Question

How do you verify the given result $ {{\tan }^{2}}\theta -{{\sin }^{2}}\theta ={{\tan }^{2}}\theta {{\sin }^{2}}\theta $ ?

Answer 1

Hint: We start solving the problem by considering the L.H.S (Left Hand Side) of the given result. We then make use of the fact $ \tan \theta =\dfrac{\sin \theta }{\cos \theta } $ to proceed through the problem. We then make the necessary calculations and make use of the result $ {{\sin }^{2}}\theta =1-{{\cos }^{2}}\theta $ to proceed further through the problem. We then make the necessary calculations and make use of the fact $ \tan \theta =\dfrac{\sin \theta }{\cos \theta } $ to complete the required proof.
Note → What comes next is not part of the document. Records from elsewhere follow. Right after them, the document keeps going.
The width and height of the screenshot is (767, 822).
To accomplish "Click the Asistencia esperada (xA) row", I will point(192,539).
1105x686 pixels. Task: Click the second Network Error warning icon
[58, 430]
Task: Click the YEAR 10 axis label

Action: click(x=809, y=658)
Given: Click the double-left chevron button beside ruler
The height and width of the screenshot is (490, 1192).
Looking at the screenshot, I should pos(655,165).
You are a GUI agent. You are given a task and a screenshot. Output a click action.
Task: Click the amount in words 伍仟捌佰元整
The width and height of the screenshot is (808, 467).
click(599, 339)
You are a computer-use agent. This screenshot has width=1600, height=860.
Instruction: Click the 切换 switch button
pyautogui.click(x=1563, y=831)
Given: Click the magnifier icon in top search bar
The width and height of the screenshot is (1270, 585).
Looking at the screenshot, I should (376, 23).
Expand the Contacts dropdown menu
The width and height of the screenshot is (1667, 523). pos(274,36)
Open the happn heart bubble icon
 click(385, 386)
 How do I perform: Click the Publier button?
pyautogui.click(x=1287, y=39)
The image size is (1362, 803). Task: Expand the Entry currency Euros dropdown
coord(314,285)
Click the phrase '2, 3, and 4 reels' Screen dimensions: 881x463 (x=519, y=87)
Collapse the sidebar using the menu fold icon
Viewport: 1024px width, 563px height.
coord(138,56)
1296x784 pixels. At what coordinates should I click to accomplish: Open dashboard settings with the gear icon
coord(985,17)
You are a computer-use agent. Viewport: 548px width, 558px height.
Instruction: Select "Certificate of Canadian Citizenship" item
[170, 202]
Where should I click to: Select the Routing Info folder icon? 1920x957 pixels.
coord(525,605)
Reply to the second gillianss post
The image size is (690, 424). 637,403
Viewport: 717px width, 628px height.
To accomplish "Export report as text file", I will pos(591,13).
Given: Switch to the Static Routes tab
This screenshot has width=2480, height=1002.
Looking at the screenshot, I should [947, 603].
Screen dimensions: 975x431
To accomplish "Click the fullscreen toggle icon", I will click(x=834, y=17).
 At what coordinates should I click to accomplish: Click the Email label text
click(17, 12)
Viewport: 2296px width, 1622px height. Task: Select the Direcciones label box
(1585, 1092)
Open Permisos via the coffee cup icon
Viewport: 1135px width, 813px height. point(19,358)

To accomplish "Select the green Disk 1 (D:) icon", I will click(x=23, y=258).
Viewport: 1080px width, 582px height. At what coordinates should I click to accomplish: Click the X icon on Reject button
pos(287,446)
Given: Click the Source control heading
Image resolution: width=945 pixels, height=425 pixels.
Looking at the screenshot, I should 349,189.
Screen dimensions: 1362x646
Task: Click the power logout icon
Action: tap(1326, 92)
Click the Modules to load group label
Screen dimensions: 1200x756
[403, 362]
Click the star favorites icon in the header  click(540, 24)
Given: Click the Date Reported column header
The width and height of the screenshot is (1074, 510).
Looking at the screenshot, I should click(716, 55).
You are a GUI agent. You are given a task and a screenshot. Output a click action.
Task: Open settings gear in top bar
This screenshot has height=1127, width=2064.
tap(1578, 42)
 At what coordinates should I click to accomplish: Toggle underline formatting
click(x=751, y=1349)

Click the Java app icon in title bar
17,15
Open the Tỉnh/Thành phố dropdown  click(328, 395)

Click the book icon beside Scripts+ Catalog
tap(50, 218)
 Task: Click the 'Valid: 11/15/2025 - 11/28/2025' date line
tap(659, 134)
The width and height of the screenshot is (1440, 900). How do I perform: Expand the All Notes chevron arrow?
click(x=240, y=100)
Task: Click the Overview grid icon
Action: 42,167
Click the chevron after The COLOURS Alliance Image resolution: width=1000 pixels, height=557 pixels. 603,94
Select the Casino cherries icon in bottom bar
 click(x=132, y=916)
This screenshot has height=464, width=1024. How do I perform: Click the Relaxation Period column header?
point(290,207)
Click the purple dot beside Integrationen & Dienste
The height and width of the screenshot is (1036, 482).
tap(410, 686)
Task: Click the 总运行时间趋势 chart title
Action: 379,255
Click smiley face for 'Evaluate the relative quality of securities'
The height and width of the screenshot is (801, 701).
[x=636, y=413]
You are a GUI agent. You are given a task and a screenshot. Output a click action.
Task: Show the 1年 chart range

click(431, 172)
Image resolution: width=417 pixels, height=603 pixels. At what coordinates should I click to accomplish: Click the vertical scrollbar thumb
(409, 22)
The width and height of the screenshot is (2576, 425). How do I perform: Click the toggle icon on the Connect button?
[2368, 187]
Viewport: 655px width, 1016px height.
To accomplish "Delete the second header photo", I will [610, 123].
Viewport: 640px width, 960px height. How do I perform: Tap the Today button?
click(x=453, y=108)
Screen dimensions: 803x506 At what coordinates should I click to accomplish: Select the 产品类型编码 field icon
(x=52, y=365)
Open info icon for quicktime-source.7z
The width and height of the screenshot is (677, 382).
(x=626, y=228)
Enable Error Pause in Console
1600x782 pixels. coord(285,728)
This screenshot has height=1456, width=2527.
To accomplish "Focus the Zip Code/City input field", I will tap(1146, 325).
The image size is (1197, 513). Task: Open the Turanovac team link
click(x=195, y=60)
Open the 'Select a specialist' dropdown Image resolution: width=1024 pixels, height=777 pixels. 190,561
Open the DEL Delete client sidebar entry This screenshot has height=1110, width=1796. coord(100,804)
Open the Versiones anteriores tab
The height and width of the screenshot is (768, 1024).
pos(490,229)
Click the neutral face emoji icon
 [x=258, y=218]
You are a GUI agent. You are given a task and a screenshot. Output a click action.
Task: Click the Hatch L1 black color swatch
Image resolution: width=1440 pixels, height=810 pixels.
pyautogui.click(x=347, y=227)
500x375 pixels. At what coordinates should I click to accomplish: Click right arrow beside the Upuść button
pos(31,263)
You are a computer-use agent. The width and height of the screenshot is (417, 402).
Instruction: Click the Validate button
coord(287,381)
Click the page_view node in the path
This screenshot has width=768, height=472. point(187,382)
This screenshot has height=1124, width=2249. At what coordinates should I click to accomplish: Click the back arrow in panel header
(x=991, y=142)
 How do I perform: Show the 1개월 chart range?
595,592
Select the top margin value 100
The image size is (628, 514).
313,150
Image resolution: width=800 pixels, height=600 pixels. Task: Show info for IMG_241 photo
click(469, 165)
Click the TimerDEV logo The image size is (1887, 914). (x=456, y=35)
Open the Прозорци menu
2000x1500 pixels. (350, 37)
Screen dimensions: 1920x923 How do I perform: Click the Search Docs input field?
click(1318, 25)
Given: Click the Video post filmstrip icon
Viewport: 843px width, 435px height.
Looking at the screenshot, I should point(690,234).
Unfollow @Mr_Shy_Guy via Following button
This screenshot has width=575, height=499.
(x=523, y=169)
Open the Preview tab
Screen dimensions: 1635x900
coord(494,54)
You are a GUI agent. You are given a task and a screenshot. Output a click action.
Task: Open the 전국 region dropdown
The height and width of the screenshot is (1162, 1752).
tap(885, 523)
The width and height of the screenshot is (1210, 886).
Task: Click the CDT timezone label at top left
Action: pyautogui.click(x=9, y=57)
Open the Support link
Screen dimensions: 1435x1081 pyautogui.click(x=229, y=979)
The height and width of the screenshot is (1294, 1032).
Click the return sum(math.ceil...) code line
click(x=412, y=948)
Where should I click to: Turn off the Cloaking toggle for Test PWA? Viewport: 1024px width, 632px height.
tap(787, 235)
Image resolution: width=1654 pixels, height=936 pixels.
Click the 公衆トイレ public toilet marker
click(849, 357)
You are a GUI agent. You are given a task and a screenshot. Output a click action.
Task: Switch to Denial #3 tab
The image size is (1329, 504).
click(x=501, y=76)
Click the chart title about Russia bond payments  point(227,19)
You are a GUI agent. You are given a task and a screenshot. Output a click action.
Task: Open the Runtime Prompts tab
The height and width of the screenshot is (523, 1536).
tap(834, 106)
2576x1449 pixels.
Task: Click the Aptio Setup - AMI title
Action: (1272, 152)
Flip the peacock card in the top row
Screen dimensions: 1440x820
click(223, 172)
Complete step by step answer:
According to the problem, we are asked to verify the given result $ {{\tan }^{2}}\theta -{{\sin }^{2}}\theta ={{\tan }^{2}}\theta {{\sin }^{2}}\theta $ .
Let us first consider L.H.S (Left Hand Side) of the given result and prove it equal to the R.H.S to complete the verification.
So, let us consider L.H.S (Left Hand Side) which is $ {{\tan }^{2}}\theta -{{\sin }^{2}}\theta $ ---(1).
We know that $ \tan \theta =\dfrac{\sin \theta }{\cos \theta } $ . Let us use this result in equation (1).
\[\Rightarrow {{\tan }^{2}}\theta -{{\sin }^{2}}\theta =\dfrac{{{\sin }^{2}}\theta }{{{\cos }^{2}}\theta }-{{\sin }^{2}}\theta \].
\[\Rightarrow {{\tan }^{2}}\theta -{{\sin }^{2}}\theta =\dfrac{{{\sin }^{2}}\theta -{{\sin }^{2}}\theta {{\cos }^{2}}\theta }{{{\cos }^{2}}\theta }\].
\[\Rightarrow {{\tan }^{2}}\theta -{{\sin }^{2}}\theta =\dfrac{{{\sin }^{2}}\theta \left( 1-{{\cos }^{2}}\theta \right)}{{{\cos }^{2}}\theta }\] ---(2).
We know that $ {{\sin }^{2}}\theta =1-{{\cos }^{2}}\theta $ . Let us use this result in equation (2).
\[\Rightarrow {{\tan }^{2}}\theta -{{\sin }^{2}}\theta =\dfrac{{{\sin }^{2}}\theta \left( {{\sin }^{2}}\theta \right)}{{{\cos }^{2}}\theta }\].
\[\Rightarrow {{\tan }^{2}}\theta -{{\sin }^{2}}\theta =\dfrac{{{\sin }^{2}}\theta }{{{\cos }^{2}}\theta }\left( {{\sin }^{2}}\theta \right)\].
\[\Rightarrow {{\tan }^{2}}\theta -{{\sin }^{2}}\theta ={{\left( \dfrac{\sin \theta }{\cos \theta } \right)}^{2}}\left( {{\sin }^{2}}\theta \right)\] ---(3).
We know that $ \tan \theta =\dfrac{\sin \theta }{\cos \theta } $ . Let us use this result in equation (3).
\[\Rightarrow {{\tan }^{2}}\theta -{{\sin }^{2}}\theta ={{\tan }^{2}}\theta {{\sin }^{2}}\theta \] ---(4).
From equation (4), we can see that we have proved that the given L.H.S (Left Hand Side) is equal to the R.H.S (Right Hand Side) given in the problem.
$ \therefore $ We have proved the result $ {{\tan }^{2}}\theta -{{\sin }^{2}}\theta ={{\tan }^{2}}\theta {{\sin }^{2}}\theta $ .

Note:
 We can also verify the given result by substituting the angles in it and checking the values on both sides of the given equation. We should not make calculation mistakes while solving this problem. Whenever we get this type of problems, we first consider L.H.S (Left Hand Side) of the given result and then try to prove it equal to the R.H.S (Right Hand Side). Similarly, we can expect problems to prove the result \[\text{cose}{{\text{c}}^{2}}\theta +\text{se}{{\text{c}}^{2}}\theta =\text{cose}{{\text{c}}^{2}}\theta \text{se}{{\text{c}}^{2}}\theta \].